* AÇÃO NECESSÁRIA 1 *
Diga se cada afirmação abaixo está de acordo com a notícia sobre dupla maternidade, respondendo sim ou não e citando literalmente as palavras da notícia que decidem a questão: (a) A ação foi julgada pela 1ª Vara Cível da comarca de Laguna. (b) As autoras tinham declaração de médico responsável para o registro. (c) A autoinseminação teve êxito na primeira tentativa.
* AÇÃO NECESSÁRIA 2 *
Segundo a notícia sobre dupla maternidade, de quem era o sêmen usado na autoinseminação caseira?
* AÇÃO NECESSÁRIA 3 *
Escreva a continuação da notícia sobre dupla maternidade a partir da última frase apresentada.

* TRECHO DO DOCUMENTO *
- - -
Criança gerada por inseminação caseira pode ter dupla maternidade

Fonte: IBDFAM
26/05/2021
Direito de Família

A 1ª Vara Cível da comarca de Laguna, em Santa Catarina, julgou procedente ação para registro de nascimento de criança com dupla maternidade gerada por autoinseminação caseira. As autoras não possuíam declaração de médico responsável para registro e emissão da certidão de nascimento, tendo em vista que o procedimento caseiro não é revestido das formalidades legais e médicas de uma inseminação assistida.

Conforme consta nos autos, as autoras mantêm união estável e compartilhavam do desejo de se tornarem mães, mas não tinham condições de realizar um procedimento de inseminação artificial. A autoinseminação caseira teria ocorrido por meio da inserção do sêmen de um doador anônimo, com êxito na segunda tentativa, de modo que uma das autoras gerava um bebê com seis meses de gestação. A ausência de parentesco genético com a outra requerente, porém, a impediria em um primeiro momento de registrar a criança como sua filha.
- - -
* TRECHOS DOS ITENS *
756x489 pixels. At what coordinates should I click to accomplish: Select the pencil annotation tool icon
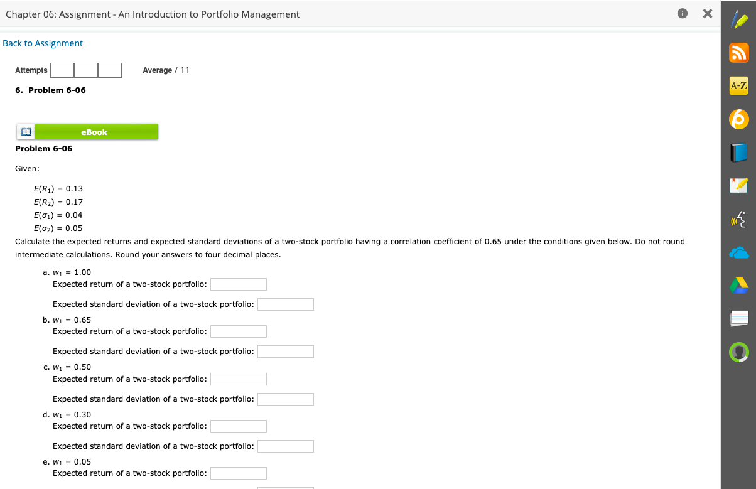(739, 19)
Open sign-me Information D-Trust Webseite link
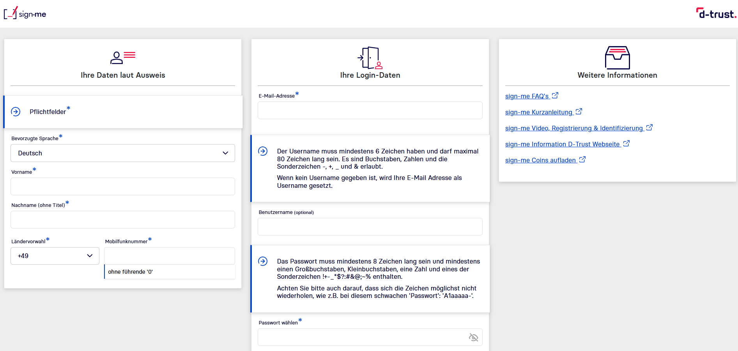This screenshot has width=738, height=351. [563, 144]
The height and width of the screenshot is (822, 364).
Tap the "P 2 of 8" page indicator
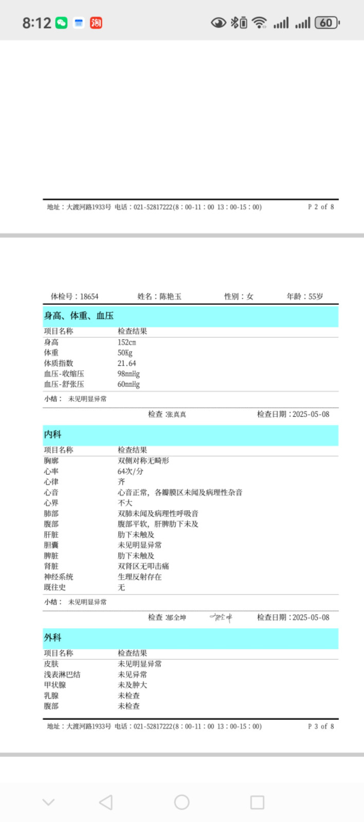321,207
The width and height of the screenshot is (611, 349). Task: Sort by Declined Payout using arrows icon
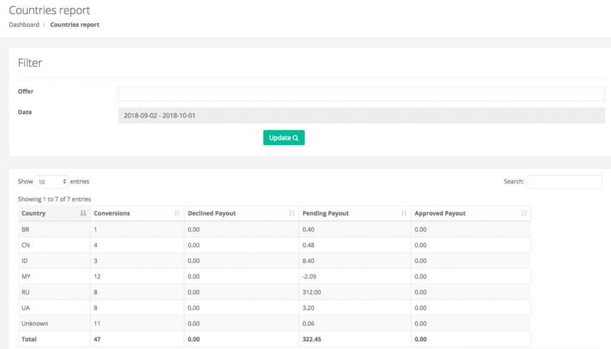click(x=292, y=213)
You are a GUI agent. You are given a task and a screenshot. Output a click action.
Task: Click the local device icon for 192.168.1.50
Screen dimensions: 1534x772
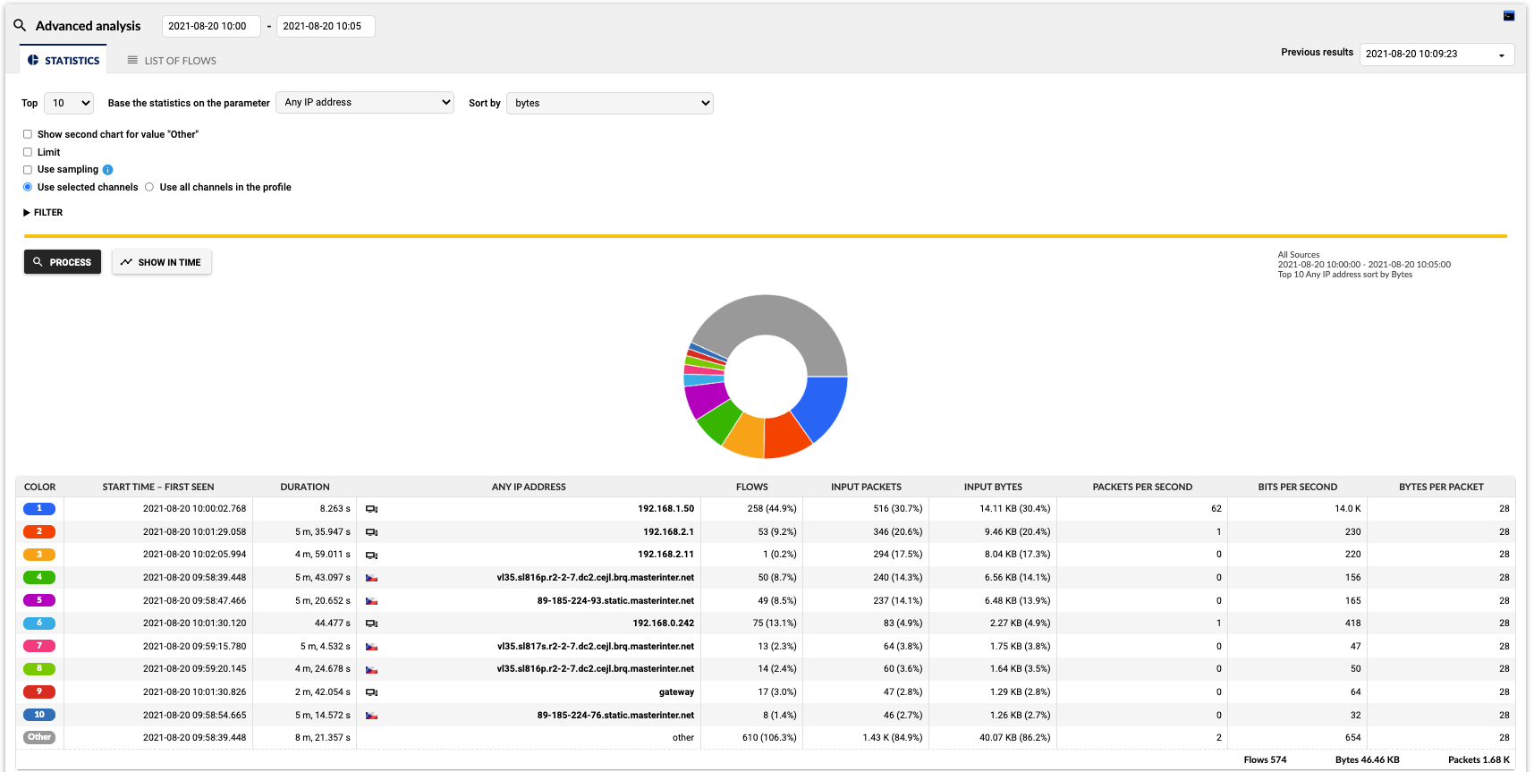tap(371, 509)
- - -
* RESULTADO DA TAREFA 1 *
(a) Sim: "A 1ª Vara Cível da comarca de Laguna, em Santa Catarina, julgou procedente ação"
(b) Não: "As autoras não possuíam declaração de médico responsável para registro e emissão da certidão de nascimento"
(c) Não: "com êxito na segunda tentativa"

* RESULTADO DA TAREFA 2 *
De um doador anônimo.

* RESULTADO DA TAREFA 3 *
A juíza pontuou em sua decisão que a família é tomada como base da sociedade, com direito à proteção do Estado, o que ocorre tanto no casamento quanto na união estável. Citou ainda a Constituição Federal, que preceitua que "o planejamento familiar é livre decisão do casal, competindo ao Estado propiciar recursos educacionais e científicos para o exercício desse direito, vedada qualquer forma coercitiva por parte de instituições oficiais ou privadas".

Lacuna

A sentença reconhece que o Conselho Nacional de Justiça – CNJ, ao editar o Provimento n. 63/2017, regulamentou o registro de nascimento e emissão da respectiva certidão dos filhos havidos por reprodução assistida, porém com a indispensável apresentação de "declaração, com firma reconhecida, do diretor técnico da clínica, centro ou serviço de reprodução humana em que foi realizada a reprodução assistida, indicando que a criança foi gerada por reprodução assistida heteróloga, assim como o nome dos beneficiários".

Para a magistrada, porém, há uma lacuna no provimento, uma vez que ele não “prevê o procedimento a ser adotado em casos semelhantes ao aqui tratado, cabendo, portanto, ao Judiciário, mediante acionamento, utilizar dos métodos integrativos disponíveis no direito para chegar à solução do conflito".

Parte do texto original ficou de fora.